[WHAT YOU WILL DO]:
Copy all of the items below again, replacing "binoculars" with "magnifier" and leaving everything else unchanged.
--------------------------------
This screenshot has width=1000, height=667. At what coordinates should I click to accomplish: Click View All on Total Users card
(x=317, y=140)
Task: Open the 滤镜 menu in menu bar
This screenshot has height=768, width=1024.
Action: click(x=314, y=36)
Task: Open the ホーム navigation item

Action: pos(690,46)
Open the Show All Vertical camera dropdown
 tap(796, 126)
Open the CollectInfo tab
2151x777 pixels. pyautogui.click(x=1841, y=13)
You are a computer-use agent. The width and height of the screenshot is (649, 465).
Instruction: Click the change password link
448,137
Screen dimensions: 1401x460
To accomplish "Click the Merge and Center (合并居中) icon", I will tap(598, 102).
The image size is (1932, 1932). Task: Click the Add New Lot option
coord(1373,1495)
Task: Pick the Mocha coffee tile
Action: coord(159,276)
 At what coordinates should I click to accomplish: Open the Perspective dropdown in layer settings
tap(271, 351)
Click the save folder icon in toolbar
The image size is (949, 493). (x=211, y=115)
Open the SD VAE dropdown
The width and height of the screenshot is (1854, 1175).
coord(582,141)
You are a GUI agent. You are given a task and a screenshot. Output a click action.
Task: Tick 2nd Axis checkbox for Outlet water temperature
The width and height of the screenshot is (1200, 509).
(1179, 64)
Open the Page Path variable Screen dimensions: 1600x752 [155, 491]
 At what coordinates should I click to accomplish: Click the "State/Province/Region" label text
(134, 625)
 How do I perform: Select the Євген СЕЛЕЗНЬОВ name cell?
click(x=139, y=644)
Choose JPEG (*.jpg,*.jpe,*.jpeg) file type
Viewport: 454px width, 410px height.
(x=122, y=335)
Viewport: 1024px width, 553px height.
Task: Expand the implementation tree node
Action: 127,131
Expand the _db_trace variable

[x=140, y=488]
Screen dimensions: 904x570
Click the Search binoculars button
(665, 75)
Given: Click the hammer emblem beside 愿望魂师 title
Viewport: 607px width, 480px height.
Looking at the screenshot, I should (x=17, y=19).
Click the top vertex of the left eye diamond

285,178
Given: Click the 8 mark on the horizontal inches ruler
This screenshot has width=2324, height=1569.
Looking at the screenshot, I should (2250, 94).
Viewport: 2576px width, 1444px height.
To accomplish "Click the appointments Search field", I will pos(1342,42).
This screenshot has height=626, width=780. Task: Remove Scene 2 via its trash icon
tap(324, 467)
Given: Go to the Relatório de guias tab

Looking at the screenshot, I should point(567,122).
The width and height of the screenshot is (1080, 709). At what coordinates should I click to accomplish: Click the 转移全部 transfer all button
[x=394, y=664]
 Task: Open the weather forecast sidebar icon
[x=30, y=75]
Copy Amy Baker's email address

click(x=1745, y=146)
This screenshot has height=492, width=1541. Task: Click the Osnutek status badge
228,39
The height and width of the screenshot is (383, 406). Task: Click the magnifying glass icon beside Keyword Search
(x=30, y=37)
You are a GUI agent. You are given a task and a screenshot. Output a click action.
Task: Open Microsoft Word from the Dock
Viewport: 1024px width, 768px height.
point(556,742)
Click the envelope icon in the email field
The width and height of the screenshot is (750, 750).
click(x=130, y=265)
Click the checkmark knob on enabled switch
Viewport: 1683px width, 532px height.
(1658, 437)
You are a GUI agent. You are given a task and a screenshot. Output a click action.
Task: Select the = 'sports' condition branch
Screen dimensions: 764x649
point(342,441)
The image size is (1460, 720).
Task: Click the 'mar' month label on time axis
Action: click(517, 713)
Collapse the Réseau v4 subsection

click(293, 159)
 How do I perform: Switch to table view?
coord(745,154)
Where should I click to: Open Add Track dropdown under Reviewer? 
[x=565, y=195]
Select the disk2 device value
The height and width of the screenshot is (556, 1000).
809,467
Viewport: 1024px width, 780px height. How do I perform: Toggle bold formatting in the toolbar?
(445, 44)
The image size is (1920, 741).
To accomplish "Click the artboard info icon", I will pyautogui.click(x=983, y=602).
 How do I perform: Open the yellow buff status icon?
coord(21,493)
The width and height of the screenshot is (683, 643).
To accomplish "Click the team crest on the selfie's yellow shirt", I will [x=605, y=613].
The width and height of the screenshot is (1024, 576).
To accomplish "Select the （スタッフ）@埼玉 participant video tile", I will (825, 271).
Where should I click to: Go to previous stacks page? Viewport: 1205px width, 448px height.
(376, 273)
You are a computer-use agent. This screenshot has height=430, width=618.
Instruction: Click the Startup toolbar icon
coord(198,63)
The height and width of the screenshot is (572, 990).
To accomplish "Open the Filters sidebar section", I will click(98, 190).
--------------------------------
[EXPECTED ANSWER]:
This screenshot has width=1000, height=667. At what coordinates should I click to accomplish: Click View All on Total Users card
(x=317, y=140)
Task: Open the 滤镜 menu in menu bar
This screenshot has height=768, width=1024.
Action: click(x=314, y=36)
Task: Open the ホーム navigation item

Action: pos(690,46)
Open the Show All Vertical camera dropdown
 tap(796, 126)
Open the CollectInfo tab
2151x777 pixels. pyautogui.click(x=1841, y=13)
You are a computer-use agent. The width and height of the screenshot is (649, 465).
Instruction: Click the change password link
448,137
Screen dimensions: 1401x460
To accomplish "Click the Merge and Center (合并居中) icon", I will tap(598, 102).
The image size is (1932, 1932). Task: Click the Add New Lot option
coord(1373,1495)
Task: Pick the Mocha coffee tile
Action: coord(159,276)
 At what coordinates should I click to accomplish: Open the Perspective dropdown in layer settings
tap(271, 351)
Click the save folder icon in toolbar
The image size is (949, 493). (x=211, y=115)
Open the SD VAE dropdown
The width and height of the screenshot is (1854, 1175).
coord(582,141)
You are a GUI agent. You are given a task and a screenshot. Output a click action.
Task: Tick 2nd Axis checkbox for Outlet water temperature
The width and height of the screenshot is (1200, 509).
(1179, 64)
Open the Page Path variable Screen dimensions: 1600x752 [155, 491]
 At what coordinates should I click to accomplish: Click the "State/Province/Region" label text
(134, 625)
 How do I perform: Select the Євген СЕЛЕЗНЬОВ name cell?
click(x=139, y=644)
Choose JPEG (*.jpg,*.jpe,*.jpeg) file type
Viewport: 454px width, 410px height.
(x=122, y=335)
Viewport: 1024px width, 553px height.
Task: Expand the implementation tree node
Action: 127,131
Expand the _db_trace variable

[x=140, y=488]
Screen dimensions: 904x570
Click the Search magnifier button
(665, 75)
Given: Click the hammer emblem beside 愿望魂师 title
Viewport: 607px width, 480px height.
Looking at the screenshot, I should (x=17, y=19).
Click the top vertex of the left eye diamond

285,178
Given: Click the 8 mark on the horizontal inches ruler
This screenshot has width=2324, height=1569.
Looking at the screenshot, I should (2250, 94).
Viewport: 2576px width, 1444px height.
To accomplish "Click the appointments Search field", I will pos(1342,42).
This screenshot has height=626, width=780. Task: Remove Scene 2 via its trash icon
tap(324, 467)
Given: Go to the Relatório de guias tab

Looking at the screenshot, I should point(567,122).
The width and height of the screenshot is (1080, 709). At what coordinates should I click to accomplish: Click the 转移全部 transfer all button
[x=394, y=664]
 Task: Open the weather forecast sidebar icon
[x=30, y=75]
Copy Amy Baker's email address

click(x=1745, y=146)
This screenshot has height=492, width=1541. Task: Click the Osnutek status badge
228,39
The height and width of the screenshot is (383, 406). Task: Click the magnifying glass icon beside Keyword Search
(x=30, y=37)
You are a GUI agent. You are given a task and a screenshot. Output a click action.
Task: Open Microsoft Word from the Dock
Viewport: 1024px width, 768px height.
point(556,742)
Click the envelope icon in the email field
The width and height of the screenshot is (750, 750).
click(x=130, y=265)
Click the checkmark knob on enabled switch
Viewport: 1683px width, 532px height.
(1658, 437)
You are a GUI agent. You are given a task and a screenshot. Output a click action.
Task: Select the = 'sports' condition branch
Screen dimensions: 764x649
point(342,441)
The image size is (1460, 720).
Task: Click the 'mar' month label on time axis
Action: click(517, 713)
Collapse the Réseau v4 subsection

click(293, 159)
 How do I perform: Switch to table view?
coord(745,154)
Where should I click to: Open Add Track dropdown under Reviewer? 
[x=565, y=195]
Select the disk2 device value
The height and width of the screenshot is (556, 1000).
809,467
Viewport: 1024px width, 780px height. How do I perform: Toggle bold formatting in the toolbar?
(445, 44)
The image size is (1920, 741).
To accomplish "Click the artboard info icon", I will pyautogui.click(x=983, y=602).
 How do I perform: Open the yellow buff status icon?
coord(21,493)
The width and height of the screenshot is (683, 643).
To accomplish "Click the team crest on the selfie's yellow shirt", I will [x=605, y=613].
The width and height of the screenshot is (1024, 576).
To accomplish "Select the （スタッフ）@埼玉 participant video tile", I will (825, 271).
Where should I click to: Go to previous stacks page? Viewport: 1205px width, 448px height.
(376, 273)
You are a computer-use agent. This screenshot has height=430, width=618.
Instruction: Click the Startup toolbar icon
coord(198,63)
The height and width of the screenshot is (572, 990).
To accomplish "Open the Filters sidebar section", I will click(98, 190).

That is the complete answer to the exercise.